The EPA judgments are today often considered as requisite (i.e., neither more nor less stringent than necessary) to protect public health with an adequate margin of safety. According to a ruling in the Supreme Court in 2001, known as Whitman v. American Trucking Associations, Inc., the EPA cannot consider costs when setting or revising NAAQS. Similar judgments have ruled that neither economic nor technological feasibility should be considered when setting air quality standards. The absence of any provision requiring consideration of these factors was no accident; it was the result of a deliberate decision by Congress to subordinate such concerns to the achievement of health goals. In the preparatory work for the Clean Air Act, it had been determined that 1) the health of people is more important than the question of whether the early achievement of ambient air quality standards protective of health is technically feasible; and 2) the growth of the pollution load in many areas, even µg/with the application of available technology, would still be deleterious to public health. In the Lead Industry vs EPA (1980) case this was further investigated. “Subclinical” effects, that is, symptoms that are only detectable by physical examination or laboratory test, should not be considered as adverse health effects that are clearly harmful unless this has been proven, but an adequate margin of safety was allowed.

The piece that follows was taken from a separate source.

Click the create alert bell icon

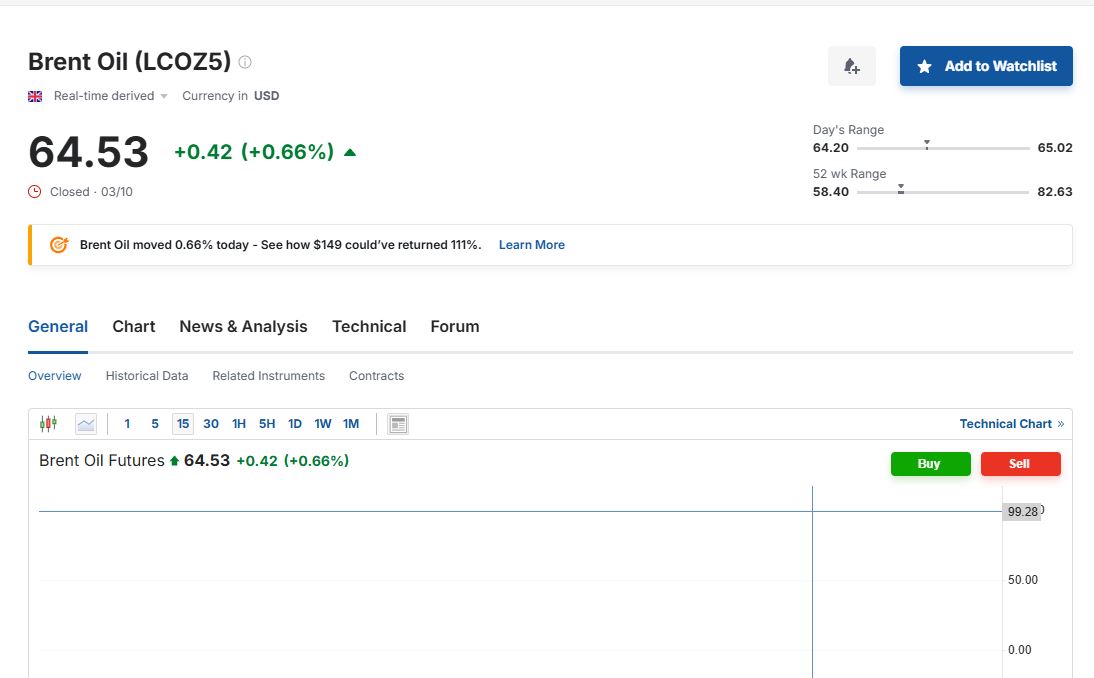click(x=851, y=66)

In the decision of proposing new standards, CASAC chose a conservative approach. Instead of looking at the lowest levels of detecting health effects, they focused on the study-reported mean of the PM2.5 air quality distribution limited to US multi-city or multi-state studies. They noted that there is no specific point in the air quality distribution of any epidemiologic study that represents a “bright line” at, and above which effects have been observed and below which effects have not been observed. Naturally, the bulk of the health events (high data density in the middle portions of the distributions) in each study have been observed, generally at or around the mean concentration. The mean exposure in the chosen US studies were between 8-17 µg/m3. They did report that they identified effects at lower levels (6 and 9 µg/m3), in US studies that provided data also on effects at the lowest quarter of exposure. One study reported effects even lower (5 µg/m3). Looking at Canadian studies with lower means of exposure, effects were identified between 6-10 µg/m3.  The proposed limit values, however, reflect the mean of US studies. The requirement to provide an adequate margin of safety was intended to address uncertainties associated with inconclusive scientific and technical information and to provide a reasonable degree of protection against hazards that research has not yet identified. The margin of safety has not been clearly assessed and the EPA welcomes comments on including effects seen at lower levels or international studies that have been able to study effects in low exposure areas.

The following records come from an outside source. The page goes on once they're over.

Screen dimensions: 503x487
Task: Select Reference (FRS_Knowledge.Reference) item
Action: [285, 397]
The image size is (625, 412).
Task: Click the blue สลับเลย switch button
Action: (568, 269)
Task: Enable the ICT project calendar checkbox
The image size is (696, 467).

When this evaluation was done a health risk assessment was conducted to look at what impact different policy options between 8–12 µg/m3 would have on the population. Although the EPA cannot consider costs in setting or revising NAAQS, they nevertheless analyse the benefits and costs of implementing the standards for the purpose of informing the public. Compared to the current annual standards, air quality adjusted to meet the alternative level of 8 µg/m3 had a four times  larger reduction in mortality than the alternative level of 11 µg/m3.) Under the hypothetical air quality scenarios, disparities exist between different ethnicities with regards to both PM2.5 exposures and PM2.5-attributable mortality risk rates under the current PM NAAQS. When considering the lowest alternative annual standard evaluated – an alternative annual standard of 8 µg/m3 – disparities in exposure are virtually eliminated. The public is now welcome with comments to the proposal of primary annual and 24-hour PM2.5 standards.